These displays, so pleasing to the people of her time and her new home,
were by no means great or magnificent enough for Barbara. Even the most
superb show seemed to her too trivial for this dead man.

She was never absent from any mass for the repose of his soul, and she
not only took part outwardly in the sacred ceremony, but followed it with
fervent devotion. As a transfigured spirit, he would perceive how she
had once hated him; but he should also see how tenderly she still loved
him.

Now that he was dead, it would be proved in what way he had remembered
the son whom, in his solitude, he had learned to love, what life path
John had been assigned by his father.

But longingly as Barbara thought of Spain and of her boy, often as she
went to the Dubois house and to the regent's home to obtain news, nothing
could be heard of her child.

Many provisions of the imperial will were known, but there was no
mention of her son. Yet Charles could not have forgotten him, and Adrian
protested that it would soon appear that he had not omitted him in his
last will, and this was done in a manner which indicated that he knew
more than he would or could confess.

All this increased Barbara's impatience to the highest degree, and
induced her to watch and question with twofold zeal. On no account would
she have left the capital during this period of decision, and, though her
husband earnestly entreated her to go to the springs, whose waters had
proved so beneficial, she remained in Brussels.

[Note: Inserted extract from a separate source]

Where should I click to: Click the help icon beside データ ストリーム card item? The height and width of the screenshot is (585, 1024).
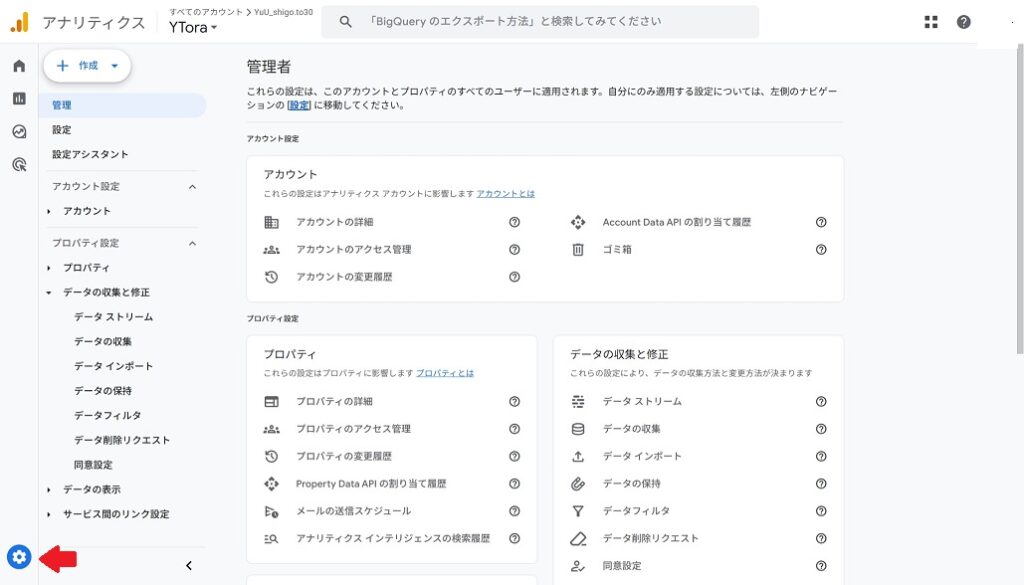tap(821, 402)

In August she saw King Philip set out for Spain, and Margaret of Parma,
her son's sister, assume the government of the Netherlands as regent.

On various occasions she succeeded in obtaining a near view of the
stately-lady, with her clever; kindly and, spite of the famous down
on her upper lip, by no means unlovely features, and her attractive
appearance gave Barbara courage to request an audience, in order to learn
from her something about her child. But the effort was vain, for the
duchess had had no news of the existence of a second son of her father;
and this time it was Granvelle who prevented the regent from receiving
the woman who would probably have spoken to her of the boy concerning
whose fate King Philip had yet reached no determination.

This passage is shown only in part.